For example, in the case that the wavelength of the light to be
applied to the protective film 86 is set to 365 nm, a peak value
for the fluorescence intensity in the fluorescence spectrum shown
in FIG. 5 is used as the threshold. More specifically, in the case
that the thickness of the protective film 86 is 5.0 .mu.m, the
threshold is set to 350. In the case that the thickness of the
protective film 86 is 3.1 .mu.m, the threshold is set to 200. In
the case that the thickness of the protective film 86 is 2.7 .mu.m,
the threshold is set to 110. In the case that the thickness of the
protective film 86 is 2.3 .mu.m, the threshold is set to 90. In the
case that the thickness of the protective film 86 is 1.2 .mu.m, the
threshold is set to 70. When a protective film is actually formed
on the workpiece W later and the intensity of the fluorescence
emitted from the protective film by the application of ultraviolet
light is not less than the threshold set above, it is determined
that the thickness of the protective film is sufficient. As the
threshold to be used as the criterion for determination, an
integral value in a predetermined range may be used instead of the
peak value for the fluorescence spectrum mentioned above. In this
case, this integral value is compared with an integral value in the
predetermined range in the fluorescence spectrum actually measured
later.
[0073] (2) Spectrum measuring step
[0074] Thereafter, a protective film is formed on the front side Wa
of the workpiece W to be laser-processed, and a fluorescence
spectrum is measured for the protective film formed on the
workpiece W, so as to determine whether or not the protective film
has a predetermined thickness. Prior to forming the protective
film, the back side Wb of the workpiece W is ground by using a
grinding wheel or the like to reduce the thickness of the workpiece
W to a predetermined thickness.
[0075] In this step, the protective film is formed on the front
side Wa of the workpiece W in a manner similar to that in the
reference spectrum making step mentioned above. Further, the
fluorescence spectrum for the protective film formed on the
workpiece W is measured in a manner similar to that in the
reference spectrum making step mentioned above. The predetermined
thickness of the protective film to be formed in this step is equal
to the thickness of any one of the plural protective films formed
in the reference spectrum making step mentioned above.

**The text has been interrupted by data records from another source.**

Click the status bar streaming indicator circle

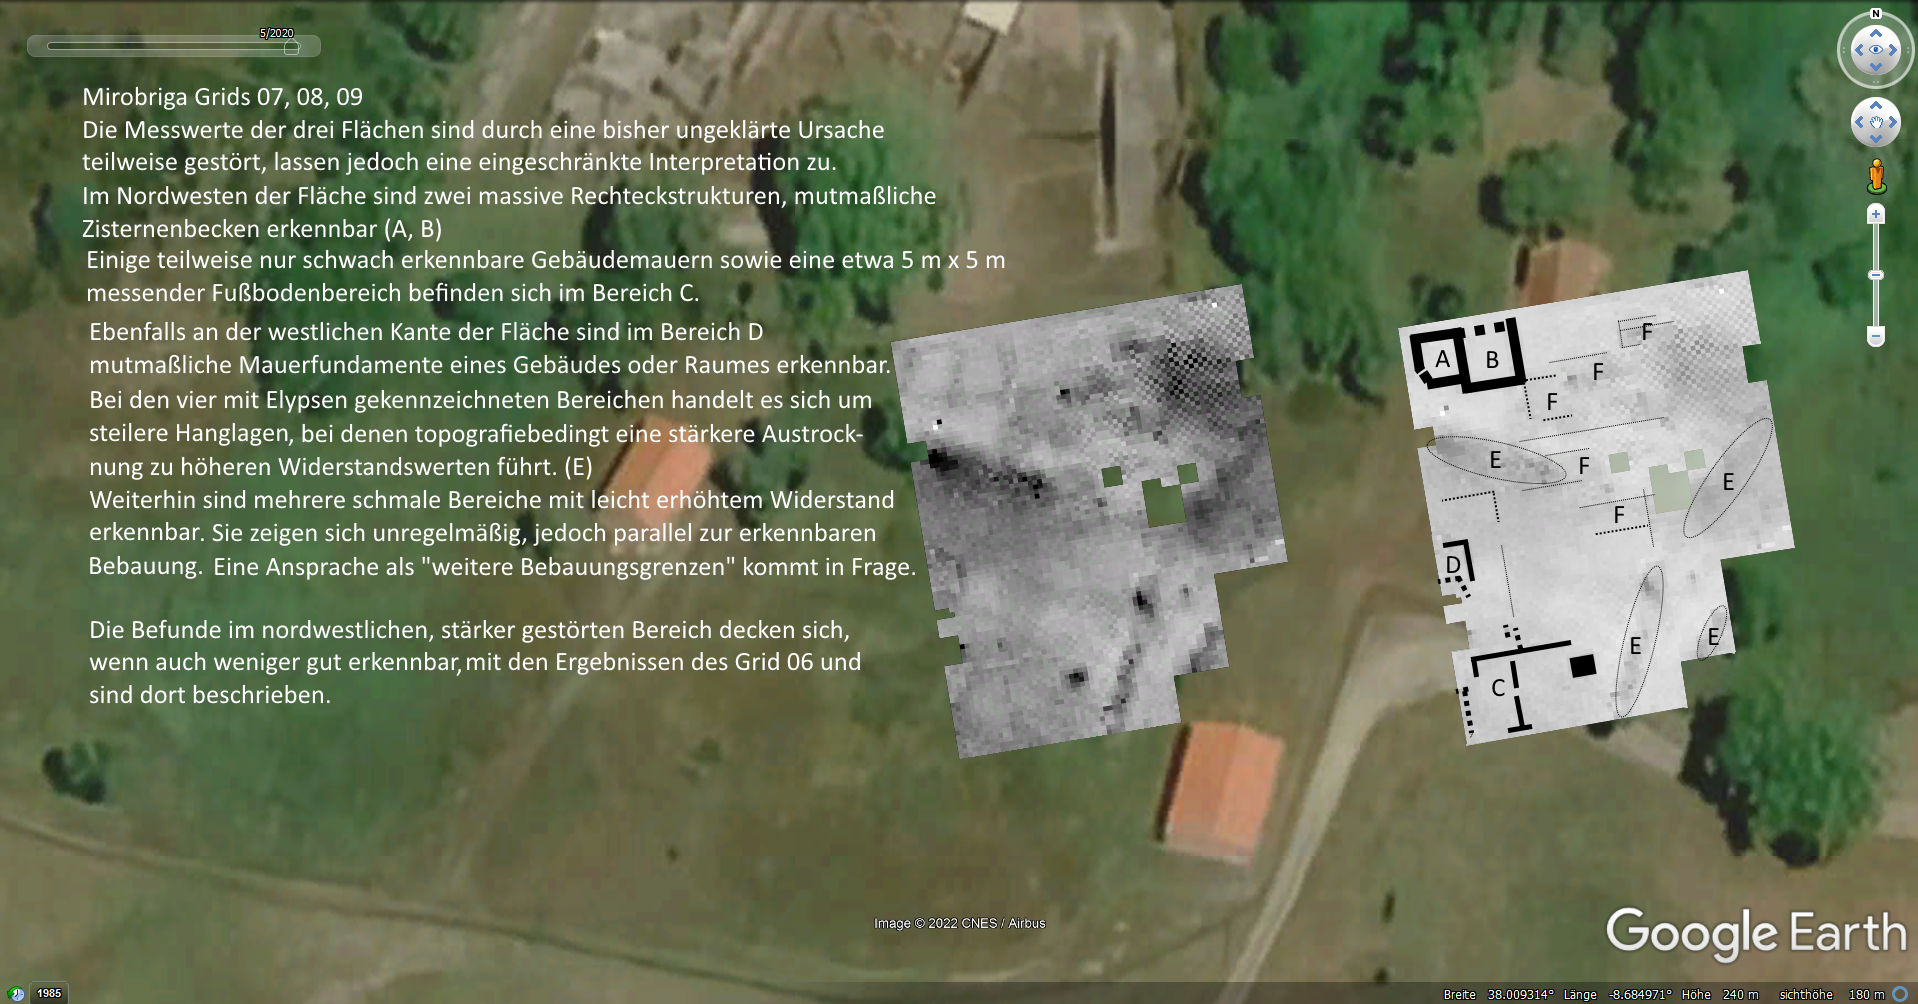(1900, 994)
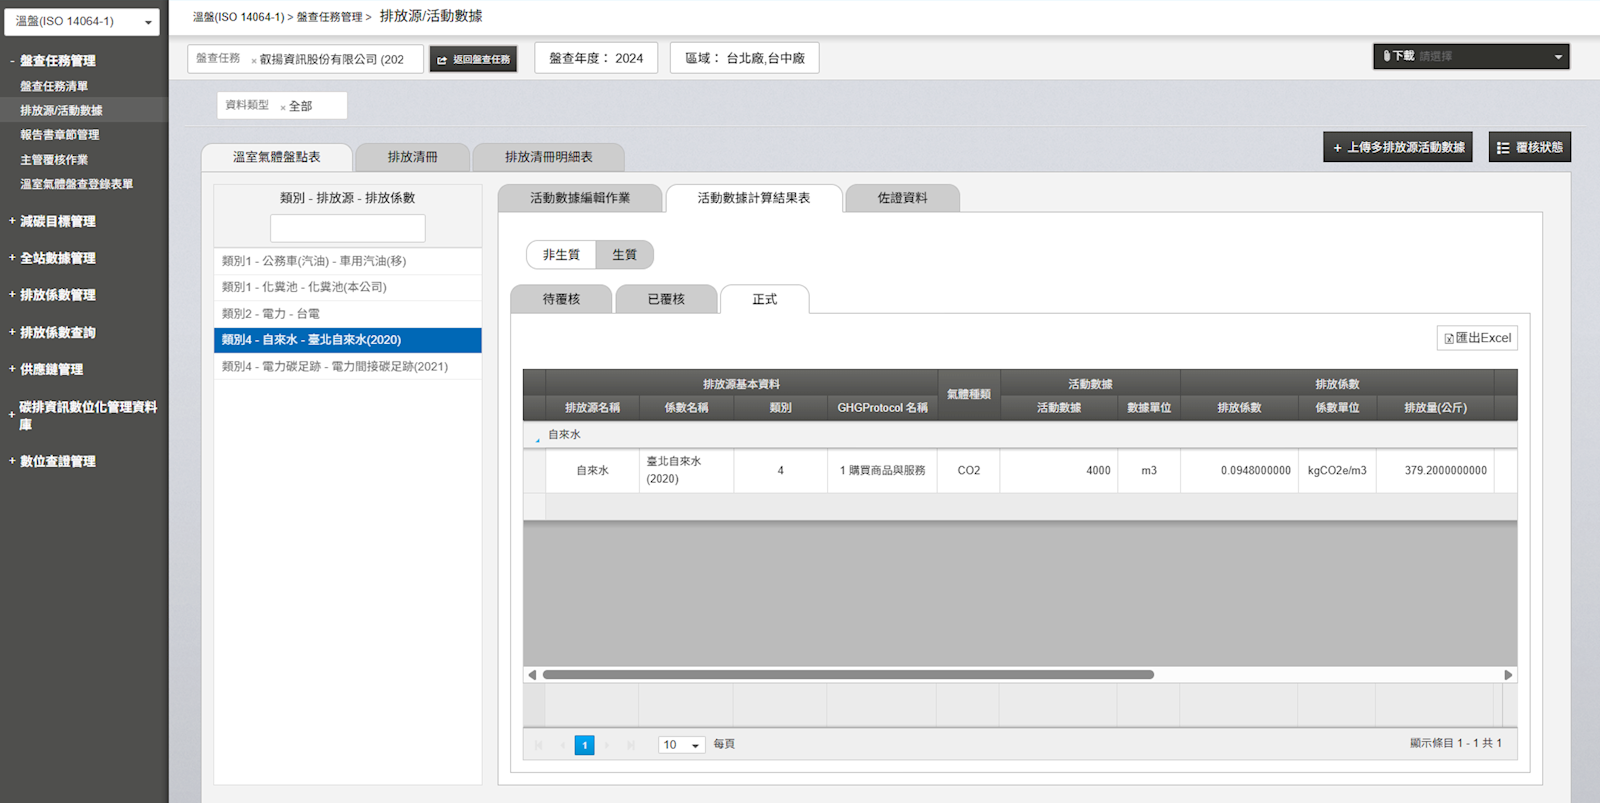Open the 待覆核 tab

point(561,299)

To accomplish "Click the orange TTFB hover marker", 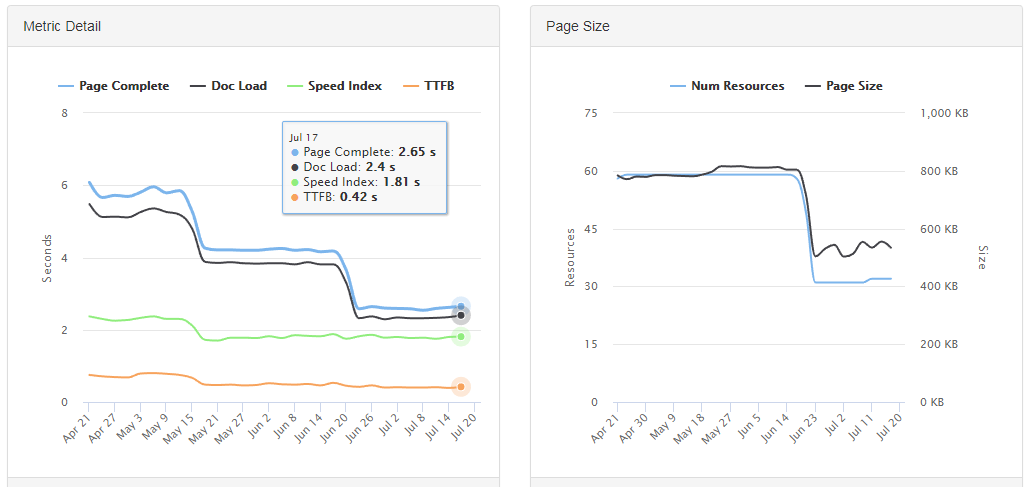I will click(461, 387).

In the case
that the fluorescence spectra shown in FIGS. 5 to 10 are made, the
thickness of the protective film to be actually formed on the
workpiece W is set to any one of 1.2 .mu.m, 2.3 .mu.m, 2.7 .mu.m,
3.1 .mu.m, and 5.0 .mu.m. In this step, every time the protective
film is formed on the workpiece W by the protective film forming
means 8 shown in FIG. 1, the workpiece W is next transferred to the
position directly below the protective film detecting unit 10 to
obtain a fluorescence spectrum for this workpiece W.
[0076] (3) Determining Step
[0077] Thereafter, the controller 103 shown in FIG. 3A, for
example, compares the fluorescence spectrum (not shown) obtained in
the above spectrum measuring step with the fluorescence spectrum
obtained in the reference spectrum making step mentioned above and
then determines whether or not the peak value for the fluorescence
intensity measured in the spectrum measuring step is not less than
the threshold decided in the threshold deciding step mentioned
above.
[0078] For example, in the case that the workpiece with the
protective film actually formed thereon is an ordinary pattern
wafer with no bumps, that the wavelength of the LED light applied
to the protective film in measuring the fluorescence spectrum is
365 nm, and that the desired thickness is 5.0 .mu.m, it is
determined that the thickness of the protective film is sufficient
if the peak value for the fluorescence intensity obtained in the
spectrum measuring step and shown in FIG. 5 is not less than 350.
Conversely, if the peak value for the fluorescence intensity
obtained in the spectrum measuring step is less than 350, it is
determined that the thickness of the protective film is
insufficient. In the case that the thickness of the protective film
is insufficient, the workpiece W is returned to the holding table
80 of the protective film forming means 8 by operating the transfer
mechanism 9 to form a protective film on this workpiece W again in
the case that the protective film detecting unit 10 is not present
in the same space as that of the protective film forming means 8 as
in this preferred embodiment. In the case that the protective film
detecting unit 10 is present in the same space as that of the
protective film forming means 8 (e.g., in the case that the
detecting unit 10 is located directly above the forming means 8),
the transfer of the workpiece W to the chuck table 2 is not
required, but the excitation light may be applied to the workpiece
W held on the holding table 80. In forming a protective film again,
the previous protective film may be first removed by cleaning and a
new protective film may be next formed. Alternatively, a new
protective film may be formed on the previous protective film.
After forming the protective film again, the spectrum measuring
step and the determining step are performed again.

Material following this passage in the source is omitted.